4.    Bagaimana cara mengetahui keadilan dan kecacatan rawi?
5.    Syarat-syarat apa sajakah yang harus di perhatikan untuk mentajrih dan menta’dilkan rawi?
6.     Bagaimanakah susunan lafadh-lafadh untuk menta’dilkandan mentajrihkan rawi?
Ø Tujuan
-       Untuk megetahui pengertian dari ilmu jarh wa ta’dil, serta kita bisa membedakan antara jarh dan ta’dil.
-       Agar kita bisa mengetahui manfaat dari ilmu jarh wa ta’dil.

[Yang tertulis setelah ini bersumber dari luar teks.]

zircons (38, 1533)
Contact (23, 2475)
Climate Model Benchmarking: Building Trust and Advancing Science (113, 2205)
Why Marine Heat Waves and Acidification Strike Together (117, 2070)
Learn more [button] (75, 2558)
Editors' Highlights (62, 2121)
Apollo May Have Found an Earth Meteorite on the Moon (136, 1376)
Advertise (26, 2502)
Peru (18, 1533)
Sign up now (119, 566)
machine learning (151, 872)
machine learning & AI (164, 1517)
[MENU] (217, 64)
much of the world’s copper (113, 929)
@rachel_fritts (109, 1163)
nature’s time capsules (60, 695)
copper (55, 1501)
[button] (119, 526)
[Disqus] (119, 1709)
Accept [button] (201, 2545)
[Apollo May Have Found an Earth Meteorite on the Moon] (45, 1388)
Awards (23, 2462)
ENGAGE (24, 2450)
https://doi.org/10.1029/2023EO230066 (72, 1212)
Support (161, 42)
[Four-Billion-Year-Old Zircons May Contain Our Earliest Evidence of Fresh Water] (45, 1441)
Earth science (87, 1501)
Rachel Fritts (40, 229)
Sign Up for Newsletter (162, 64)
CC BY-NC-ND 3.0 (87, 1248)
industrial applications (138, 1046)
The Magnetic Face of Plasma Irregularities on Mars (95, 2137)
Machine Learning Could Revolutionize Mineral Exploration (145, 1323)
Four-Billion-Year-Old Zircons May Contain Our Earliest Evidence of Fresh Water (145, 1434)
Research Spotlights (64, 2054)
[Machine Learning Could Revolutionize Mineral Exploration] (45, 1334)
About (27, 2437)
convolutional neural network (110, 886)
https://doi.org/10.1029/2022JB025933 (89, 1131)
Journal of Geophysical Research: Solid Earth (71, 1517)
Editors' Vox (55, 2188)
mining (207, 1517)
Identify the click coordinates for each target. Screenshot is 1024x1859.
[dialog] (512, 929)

-       Untuk mengetahui tentang hal-hal yang menjadi keaiban rawi.
-       Untuk mengetahui cara mengadili dan mencacatkan rawi.
-       Mengatahui syarat-syarat untuk mentajrih dan menta’dilkan rawi.

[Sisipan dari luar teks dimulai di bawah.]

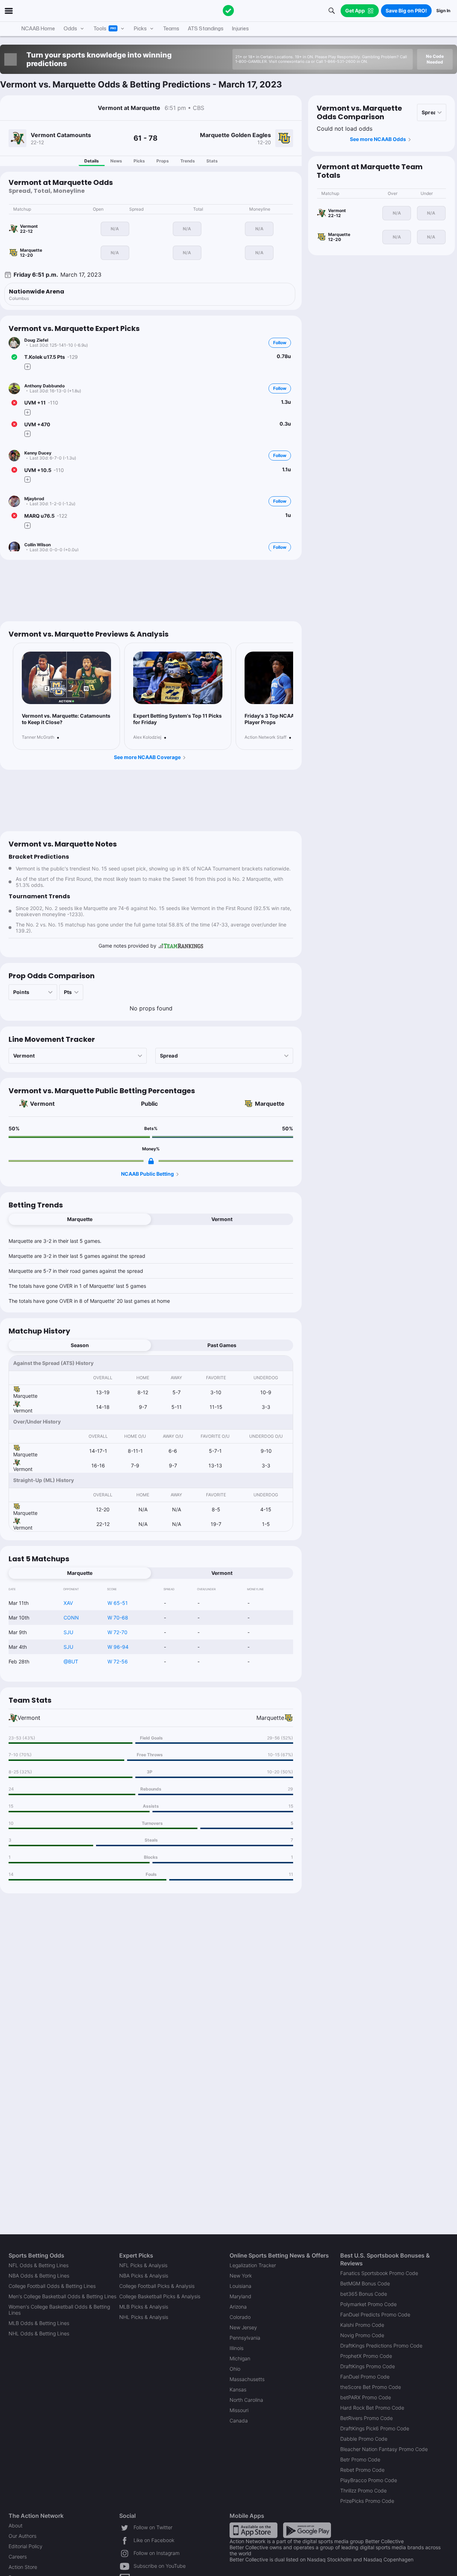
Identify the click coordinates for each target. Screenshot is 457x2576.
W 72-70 (117, 1632)
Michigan (240, 2358)
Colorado (240, 2317)
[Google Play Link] (307, 2530)
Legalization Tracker (253, 2265)
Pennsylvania (245, 2338)
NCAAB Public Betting (147, 1174)
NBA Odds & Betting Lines (39, 2276)
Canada (239, 2420)
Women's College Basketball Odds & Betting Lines (59, 2310)
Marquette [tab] (79, 1219)
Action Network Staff (265, 737)
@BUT (71, 1661)
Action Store (23, 2567)
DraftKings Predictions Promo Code (381, 2345)
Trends (187, 161)
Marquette (270, 1103)
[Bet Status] (14, 357)
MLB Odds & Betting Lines (39, 2323)
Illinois (236, 2348)
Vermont (42, 1103)
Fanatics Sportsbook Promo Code (379, 2273)
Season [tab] (80, 1345)
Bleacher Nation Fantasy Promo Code (384, 2449)
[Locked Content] (151, 1161)
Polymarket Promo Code (368, 2304)
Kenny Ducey (37, 453)
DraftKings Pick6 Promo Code (374, 2428)
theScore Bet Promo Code (370, 2387)
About (15, 2525)
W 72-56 (117, 1661)
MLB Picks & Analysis (143, 2307)
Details (91, 161)
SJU (68, 1632)
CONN (71, 1618)
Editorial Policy (25, 2546)
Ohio (235, 2369)
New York (241, 2276)
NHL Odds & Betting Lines (39, 2333)
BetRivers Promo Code (366, 2418)
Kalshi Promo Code (362, 2325)
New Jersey (243, 2327)
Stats (212, 161)
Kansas (238, 2389)
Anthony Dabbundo (44, 385)
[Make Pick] (27, 366)
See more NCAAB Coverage (147, 757)
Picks (139, 161)
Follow (279, 342)
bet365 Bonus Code (363, 2294)
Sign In (443, 10)
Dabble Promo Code (363, 2439)
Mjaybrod (34, 498)
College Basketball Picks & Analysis (159, 2296)
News (116, 161)
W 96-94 (118, 1647)
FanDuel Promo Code (365, 2377)
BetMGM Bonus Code (365, 2283)
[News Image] (66, 678)
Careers (18, 2557)
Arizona (238, 2307)
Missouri (239, 2410)
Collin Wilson (37, 544)
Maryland (240, 2296)
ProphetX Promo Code (366, 2356)
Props (162, 161)
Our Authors (22, 2536)
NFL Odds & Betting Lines (39, 2265)
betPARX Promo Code (365, 2397)
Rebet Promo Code (362, 2470)
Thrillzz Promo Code (363, 2490)
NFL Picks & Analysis (143, 2265)
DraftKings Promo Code (367, 2366)
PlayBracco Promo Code (368, 2480)
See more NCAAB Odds (378, 139)
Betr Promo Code (360, 2459)
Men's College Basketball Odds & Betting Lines (62, 2296)
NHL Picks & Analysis (143, 2317)
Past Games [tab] (221, 1345)
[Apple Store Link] (253, 2530)
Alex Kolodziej (147, 737)
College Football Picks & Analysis (157, 2286)
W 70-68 (117, 1618)
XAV (68, 1603)
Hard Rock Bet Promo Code (372, 2408)
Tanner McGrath (38, 737)
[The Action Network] (228, 10)
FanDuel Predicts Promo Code (375, 2314)
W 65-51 (117, 1603)
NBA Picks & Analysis (143, 2276)
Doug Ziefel (36, 340)
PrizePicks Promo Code (367, 2501)
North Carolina (246, 2400)
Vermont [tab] (221, 1219)
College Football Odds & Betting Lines (52, 2286)
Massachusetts (247, 2379)
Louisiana (240, 2286)
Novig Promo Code (362, 2335)
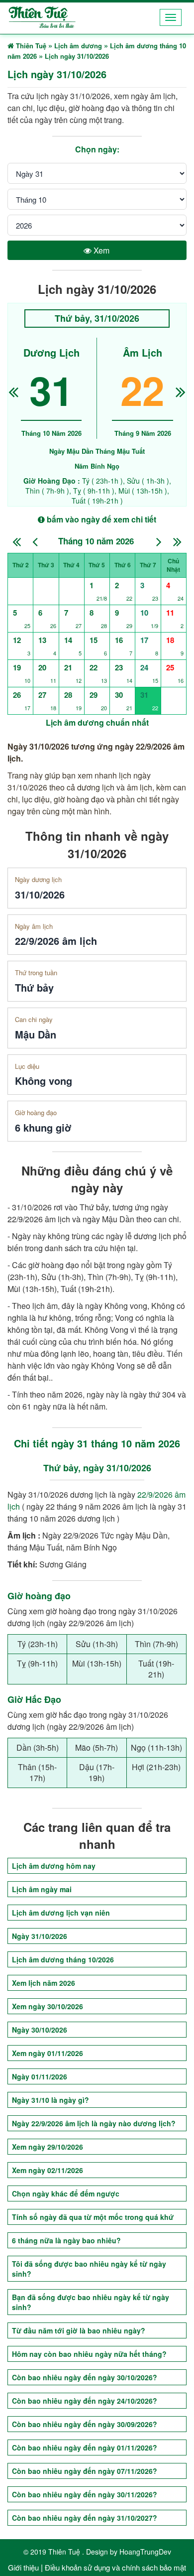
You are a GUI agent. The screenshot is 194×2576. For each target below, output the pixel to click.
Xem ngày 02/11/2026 (47, 2170)
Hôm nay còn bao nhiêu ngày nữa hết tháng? (89, 2354)
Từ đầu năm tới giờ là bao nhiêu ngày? (78, 2330)
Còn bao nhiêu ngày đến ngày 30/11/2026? (84, 2494)
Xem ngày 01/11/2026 (47, 2053)
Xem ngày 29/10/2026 (47, 2147)
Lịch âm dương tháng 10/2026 (63, 1959)
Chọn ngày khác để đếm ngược (65, 2193)
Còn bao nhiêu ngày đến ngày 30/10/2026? (84, 2377)
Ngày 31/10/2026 (39, 1936)
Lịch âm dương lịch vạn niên (61, 1913)
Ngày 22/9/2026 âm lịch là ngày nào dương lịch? (94, 2123)
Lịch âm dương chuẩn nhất (97, 722)
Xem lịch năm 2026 (43, 1983)
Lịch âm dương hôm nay (54, 1866)
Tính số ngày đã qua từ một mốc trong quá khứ (93, 2217)
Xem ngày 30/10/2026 (47, 2006)
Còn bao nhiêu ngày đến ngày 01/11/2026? (84, 2447)
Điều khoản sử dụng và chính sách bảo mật (115, 2567)
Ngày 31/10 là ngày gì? (50, 2100)
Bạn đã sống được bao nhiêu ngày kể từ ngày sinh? (90, 2302)
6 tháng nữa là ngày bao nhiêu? (66, 2240)
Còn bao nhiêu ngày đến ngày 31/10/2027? (84, 2518)
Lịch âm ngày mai (42, 1889)
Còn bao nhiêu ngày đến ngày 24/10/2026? (84, 2401)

-       Mengetahui susunan lafadh-lafadh untuk mentajrih dan menta’dilkan rawi.

BAB II
PEMBAHASAN
A.  Pengertian Al Jarh wa At-ta’dil
Kalimat ‘al –Jarh wa ta’dil merupakan satu dari kesatuan pengertian, yang terdiri dari dua kata, yaitu ‘al-Jarh’ dan ‘al-adl’. Al Jarh menurut bahasa merupakan bentuk masdar, dari kata جَرَحَ – يَجْرَحُ , yang berarti ‘seseorang membuat luka pada tubuh orang lain yang di tandai dengan mengalirnya darah dari luka itu. Secara terminoligi, al-Jarh berarti munculnya suatu sifat dalam diri perawi yang menodai sifat adilnya atau mencacatkan hafalan dan kekuatan ingatannya, yang menyebabkan gugur riwayatnya atau lemah riwayatnya bahkan tertolak riwayatnya.[1]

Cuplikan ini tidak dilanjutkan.